Restaurants in California will be free to operate nearly as they did in pre-pandemic days starting June 15 if the state continues to meet two key indications that it is keeping COVID-19 in check, Gov. Gavin Newsom said Tuesday.
The governor said he will fully re-open the state on that date if the thresholds are met. His statements indicate that capacity caps would be dropped for restaurants and most other businesses. In short, Newsom said, it’d be “business as usual…we’re moving past the dimmer switch.”
However, staff and guests would still be required to wear masks or other face coverings. Newsom said he intends to keep the face-covering mandate in place, and warned that the full reopening could be postponed if the public doesn’t follow that safety practice.
Newsom expressed confidence that the other thresholds he set will be met. The state must ensure that it has access to enough vaccines to inoculate all residents over age 16 “on an equitable basis,” and that hospitalizations from COVID-19 stabilize at their current low rates.

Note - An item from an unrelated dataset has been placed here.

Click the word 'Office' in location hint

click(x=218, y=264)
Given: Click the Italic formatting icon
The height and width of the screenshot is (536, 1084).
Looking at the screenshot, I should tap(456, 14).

The state is currently on a trajectory to realize both goals, the governor stressed.
California is currently operating under a patchwork of capacity restrictions that pivot on local infection and hospitalization rates. Under that highly localized regulations, restaurants were given a green light to expand their indoor dining capacities to 50% of seating just yesterday.
Under Newsom’s plan, California would join Texas, Massachusetts, South Carolina and several other states in dropping most COVID-related restrictions on restaurants.
Operators in other areas are facing the prospect of having limitations re-imposed because of an ongoing COVID surge. A health official from Illinois’ Cook County, the jurisdiction that encompasses Chicago, said Monday that a local spike in new cases will likely bring another “clampdown” within days.